No se trata de adoctrinar, sino de educar desde la memoria y los hechos: explicar que la libertad no es un regalo permanente, sino una conquista frágil; que los derechos sociales, laborales y políticos se ganaron tras décadas de lucha; y que los regímenes dictatoriales —los de Hitler, Franco o Mussolini— arrastraron consigo muerte, represión sistemática, terror y la aniquilación de toda libertad. Frente a ello, las opciones que representan Trump, Milei o Putin —ese nuevo autoritarismo disfrazado— se sitúan en las antípodas de la democracia social, humana y equitativa que necesitamos para convivir.

El sistema educativo tampoco ha estado a la altura. Durante demasiado tiempo, demasiados docentes han optado por una falsa neutralidad, por un equidistantismo banalizando la diferencia entre democracia y dictadura como si fueran opciones igualmente válidas. Esta postura, lejos de ser objetiva, es profundamente irresponsable. Cuando el docente calla, cuando no llama a las cosas por su nombre por miedo al conflicto o por una neutralidad mal interpretada, permite que el vacío de información sea cubierto por influencers de extrema derecha. Si en el aula no se desmontan los bulos históricos con rigor pedagógico, el alumno buscará respuestas en quien se las dé con más seguridad, aunque sean falsas.

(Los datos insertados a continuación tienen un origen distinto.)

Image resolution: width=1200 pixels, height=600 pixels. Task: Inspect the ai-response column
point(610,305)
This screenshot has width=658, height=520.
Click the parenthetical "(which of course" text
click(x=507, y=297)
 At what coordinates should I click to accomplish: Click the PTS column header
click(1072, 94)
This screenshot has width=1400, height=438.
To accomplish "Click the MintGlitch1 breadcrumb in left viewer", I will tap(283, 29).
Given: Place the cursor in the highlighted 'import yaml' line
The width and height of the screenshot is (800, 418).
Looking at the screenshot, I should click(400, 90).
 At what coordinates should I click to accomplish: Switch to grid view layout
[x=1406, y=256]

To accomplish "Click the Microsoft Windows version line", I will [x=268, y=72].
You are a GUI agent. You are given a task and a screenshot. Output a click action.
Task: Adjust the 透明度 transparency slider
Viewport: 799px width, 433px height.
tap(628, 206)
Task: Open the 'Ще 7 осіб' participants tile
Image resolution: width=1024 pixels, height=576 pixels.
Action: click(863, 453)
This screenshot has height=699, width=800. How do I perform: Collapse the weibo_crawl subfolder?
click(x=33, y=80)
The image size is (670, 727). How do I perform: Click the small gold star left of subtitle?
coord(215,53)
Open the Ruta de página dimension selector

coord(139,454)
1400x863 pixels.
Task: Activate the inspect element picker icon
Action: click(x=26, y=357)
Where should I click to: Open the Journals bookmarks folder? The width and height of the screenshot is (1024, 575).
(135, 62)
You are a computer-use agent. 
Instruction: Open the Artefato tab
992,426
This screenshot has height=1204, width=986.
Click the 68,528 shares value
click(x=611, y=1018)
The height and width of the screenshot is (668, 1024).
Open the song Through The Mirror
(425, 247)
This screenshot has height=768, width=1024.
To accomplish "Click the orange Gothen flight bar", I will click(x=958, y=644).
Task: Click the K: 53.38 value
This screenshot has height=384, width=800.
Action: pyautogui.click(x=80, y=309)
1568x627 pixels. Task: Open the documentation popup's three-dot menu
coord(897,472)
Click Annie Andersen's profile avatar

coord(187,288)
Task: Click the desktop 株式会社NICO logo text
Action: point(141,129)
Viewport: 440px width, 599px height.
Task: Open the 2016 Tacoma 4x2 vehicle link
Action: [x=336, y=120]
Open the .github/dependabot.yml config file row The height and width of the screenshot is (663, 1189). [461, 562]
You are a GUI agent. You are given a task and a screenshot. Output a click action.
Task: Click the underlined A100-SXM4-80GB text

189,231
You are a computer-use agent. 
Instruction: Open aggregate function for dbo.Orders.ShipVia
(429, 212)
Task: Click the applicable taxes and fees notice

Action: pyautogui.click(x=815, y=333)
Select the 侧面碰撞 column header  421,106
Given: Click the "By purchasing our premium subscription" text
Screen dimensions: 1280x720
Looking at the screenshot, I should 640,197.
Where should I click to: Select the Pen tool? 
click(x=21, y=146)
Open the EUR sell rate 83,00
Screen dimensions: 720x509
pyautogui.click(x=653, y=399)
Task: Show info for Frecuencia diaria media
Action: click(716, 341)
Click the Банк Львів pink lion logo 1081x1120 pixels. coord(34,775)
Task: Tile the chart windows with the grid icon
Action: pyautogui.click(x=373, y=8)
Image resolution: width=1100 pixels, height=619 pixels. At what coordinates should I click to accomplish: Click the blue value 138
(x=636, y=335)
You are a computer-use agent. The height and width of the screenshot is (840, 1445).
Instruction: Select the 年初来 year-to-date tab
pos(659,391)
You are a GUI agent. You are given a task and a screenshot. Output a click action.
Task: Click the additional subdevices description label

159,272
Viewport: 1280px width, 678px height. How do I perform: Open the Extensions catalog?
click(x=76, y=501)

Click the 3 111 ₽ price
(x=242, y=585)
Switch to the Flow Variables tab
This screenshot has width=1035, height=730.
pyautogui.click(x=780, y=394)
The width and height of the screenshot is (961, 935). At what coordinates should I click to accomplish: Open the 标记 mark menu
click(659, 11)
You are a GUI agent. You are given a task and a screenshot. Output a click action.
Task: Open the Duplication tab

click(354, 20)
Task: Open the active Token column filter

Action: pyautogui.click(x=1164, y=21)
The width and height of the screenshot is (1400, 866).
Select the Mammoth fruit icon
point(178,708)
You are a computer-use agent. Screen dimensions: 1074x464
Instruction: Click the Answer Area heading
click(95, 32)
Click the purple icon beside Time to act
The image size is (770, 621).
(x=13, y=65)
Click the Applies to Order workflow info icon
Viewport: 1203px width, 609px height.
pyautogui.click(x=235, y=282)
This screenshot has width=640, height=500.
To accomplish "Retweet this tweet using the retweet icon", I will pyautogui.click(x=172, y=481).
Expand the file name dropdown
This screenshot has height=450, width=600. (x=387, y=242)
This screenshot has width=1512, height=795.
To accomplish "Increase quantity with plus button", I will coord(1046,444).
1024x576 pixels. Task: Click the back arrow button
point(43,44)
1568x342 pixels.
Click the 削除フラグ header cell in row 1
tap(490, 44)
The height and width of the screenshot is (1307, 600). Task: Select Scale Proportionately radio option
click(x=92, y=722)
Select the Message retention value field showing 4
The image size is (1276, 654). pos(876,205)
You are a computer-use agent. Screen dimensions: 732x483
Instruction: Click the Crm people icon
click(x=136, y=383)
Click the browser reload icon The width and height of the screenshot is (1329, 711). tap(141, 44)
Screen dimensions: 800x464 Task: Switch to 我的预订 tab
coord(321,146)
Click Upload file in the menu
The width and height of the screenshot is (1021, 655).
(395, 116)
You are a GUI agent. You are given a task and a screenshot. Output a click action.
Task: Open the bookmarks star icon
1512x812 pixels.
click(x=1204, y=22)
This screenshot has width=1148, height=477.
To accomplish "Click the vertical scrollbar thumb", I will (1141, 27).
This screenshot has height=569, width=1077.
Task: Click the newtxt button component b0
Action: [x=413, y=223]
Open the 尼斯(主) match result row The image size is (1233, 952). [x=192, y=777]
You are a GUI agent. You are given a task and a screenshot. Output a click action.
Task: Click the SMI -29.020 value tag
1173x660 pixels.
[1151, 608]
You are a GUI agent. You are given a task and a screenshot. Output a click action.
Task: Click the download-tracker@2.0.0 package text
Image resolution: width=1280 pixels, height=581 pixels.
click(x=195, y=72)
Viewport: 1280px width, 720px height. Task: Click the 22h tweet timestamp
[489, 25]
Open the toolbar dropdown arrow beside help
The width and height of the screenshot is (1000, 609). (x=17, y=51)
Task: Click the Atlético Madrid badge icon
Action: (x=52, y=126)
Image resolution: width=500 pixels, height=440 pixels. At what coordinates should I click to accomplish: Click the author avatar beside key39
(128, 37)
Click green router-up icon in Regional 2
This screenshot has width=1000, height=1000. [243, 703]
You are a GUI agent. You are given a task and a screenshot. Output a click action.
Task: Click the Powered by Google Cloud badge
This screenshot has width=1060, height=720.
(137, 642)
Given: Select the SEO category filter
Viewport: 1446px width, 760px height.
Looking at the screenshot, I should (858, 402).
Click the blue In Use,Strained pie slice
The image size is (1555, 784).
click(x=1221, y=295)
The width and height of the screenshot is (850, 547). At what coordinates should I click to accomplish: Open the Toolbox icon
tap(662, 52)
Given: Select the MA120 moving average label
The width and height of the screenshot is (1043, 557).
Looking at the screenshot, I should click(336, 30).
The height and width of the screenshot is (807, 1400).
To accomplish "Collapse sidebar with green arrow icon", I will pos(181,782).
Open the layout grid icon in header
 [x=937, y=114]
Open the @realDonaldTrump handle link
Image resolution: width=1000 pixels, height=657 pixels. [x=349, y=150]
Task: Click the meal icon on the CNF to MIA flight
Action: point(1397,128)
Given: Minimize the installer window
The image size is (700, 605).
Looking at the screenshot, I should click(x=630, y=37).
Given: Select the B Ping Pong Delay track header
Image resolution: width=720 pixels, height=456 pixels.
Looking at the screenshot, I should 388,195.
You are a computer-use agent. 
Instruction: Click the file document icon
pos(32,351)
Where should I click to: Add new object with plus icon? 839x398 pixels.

El ejemplo es palmario: cuando un joven afirma que “con Franco se vivía mejor”, están mostrando una carencia histórica grave, no tienen idea de lo que es una dictadura porque nadie se ha tomado la molestia de explicárselo. No saben que significa no poder expresarse libremente, no poder asociarse, no tener derechos sociales ni laborales básicos, vivir bajo la amenaza constante de la persecución política. Esa frase no es solo una provocación; es el testimonio de nuestra incapacidad colectiva para ofrecerle un relato democrático sólido y útil. 

Al tiempo de reivindicar la regulación a las redes sociales, debemos asumir nuestra parte de corresponsabilidad. La lucha contra el auge del neofascismo juvenil no se gana solo bloqueando cuentas, sino construyendo ciudadanía. Requiere familias que hablen de política y memoria sin miedo; requiere una sociedad que ofrezca futuro y dignidad y requiere una escuela que tenga el valor de defender la democracia sin tibiezas. Si dejamos que sean solo los algoritmos quienes eduquen a nuestros jóvenes, no podremos quejarnos del resultado. La democracia no se hereda, se enseña y se defiende cada día. Y en esa tarea, visto lo visto, suspendemos todos. Es hora de recuperar el relato.